Obviously, I would never tell a student or a parent that I have favorites. But, let's be honest, we all do. Sometimes that favorite student changes day to day or week to week. But teachers are human, remember? We covered that earlier. And humans are drawn or repelled from each other depending on personalities. Teachers have to like a classroom full of students with all different personalities. And just like you don't like every single person you work with, it is impossible for every single teacher to like every single student. That said, a good teacher does a damn good job pretending. It is usually the students who get under my skin the most who end up liking me the most. I go out of my way to be extra specially kind and considerate of those students because I know that if I don't that we will end up butting heads and nobody wants that. And while I truly love all of my students, I have a special place in my heart for those select few who are really wonderful people, not just students. And yes, those kids are my favorites every year. 

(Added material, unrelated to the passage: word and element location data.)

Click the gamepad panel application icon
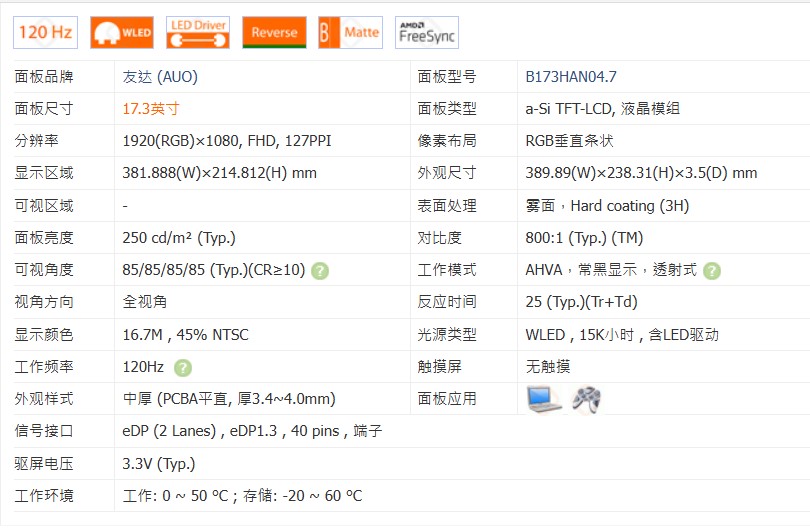Viewport: 810px width, 532px height. tap(585, 399)
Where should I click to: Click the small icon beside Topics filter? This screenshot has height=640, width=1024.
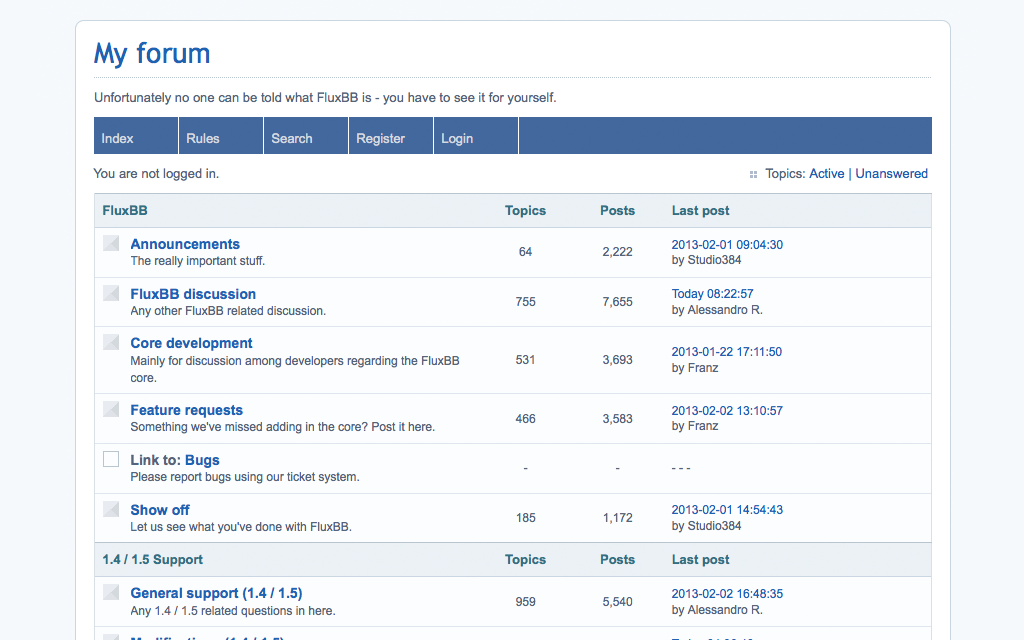coord(753,174)
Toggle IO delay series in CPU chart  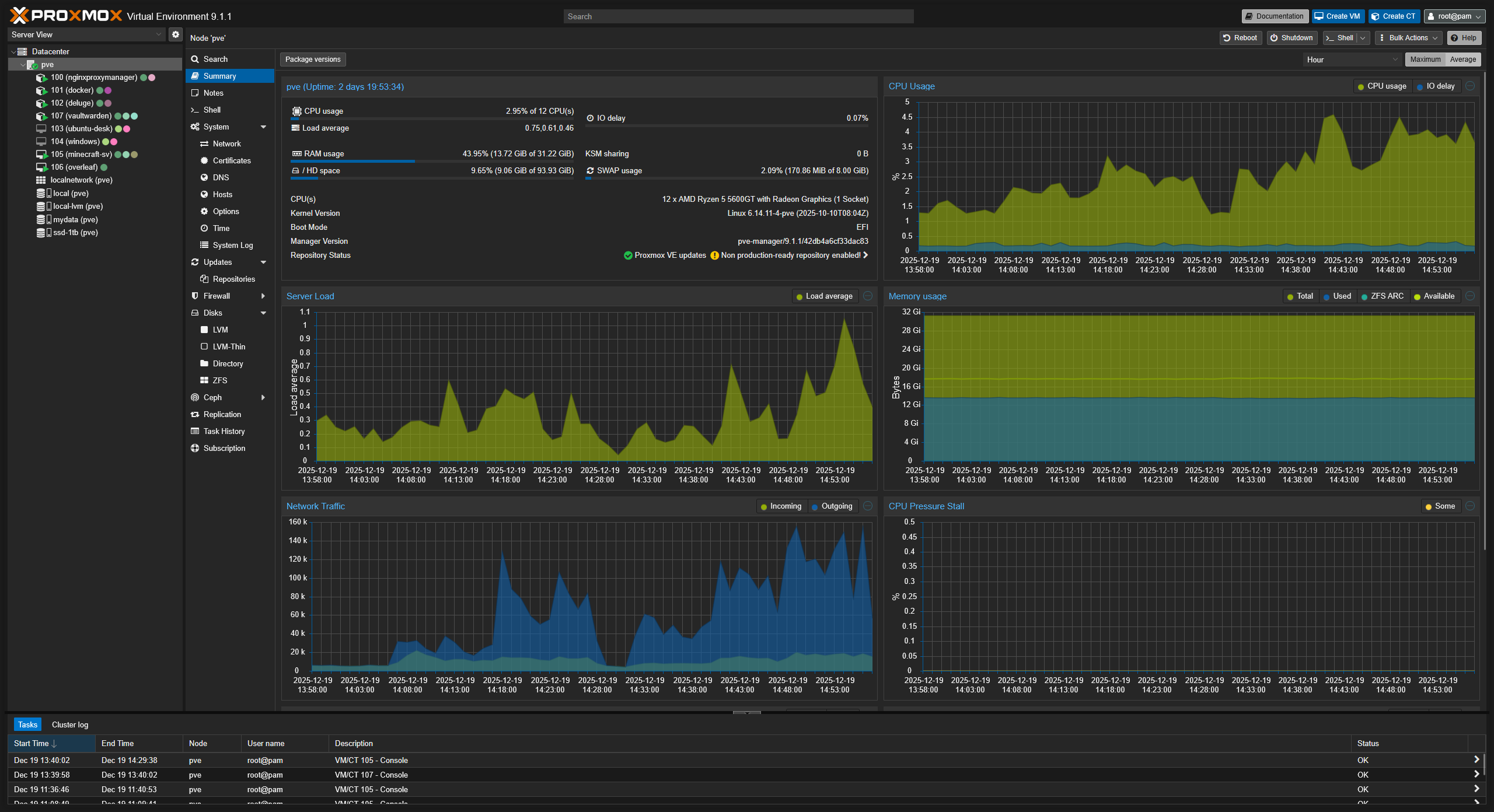tap(1435, 86)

#5 Standardized testing works.

There are so many iterations on this lie. Basically what it comes down to is this: In most cases teachers do not get to choose what to teach. It is chosen by their building or district administration. We are told that we must teach the curriculum, or to the standards, or to the test, etc. And while this gives teachers a guide and a way to create equity from class to class it can also be very limiting. And while I would love to big projects, art activities and science experiments, my curriculum says that I need to spend yet another week on "Make Way for Ducklings" even though I have the text memorized and my students are bored to death with it. And, in part because we have to teach to majority of students rather than the outliers there are always going to be students who are bored, and students who are confused. Great teachers mitigate this the best they can. But nobody loves standardized testing. Did you know that you can opt your kid out? Yeah. They don't tell you that. 

Teachers are charged with the education of small humans, but we often end up teaching them a lot more than academics. The kids in our classes become our children and we are fiercely protective of them. The lies we tell are not to hurt or harm, but rather serve and protect. 

What other lies have you told your students or their parents?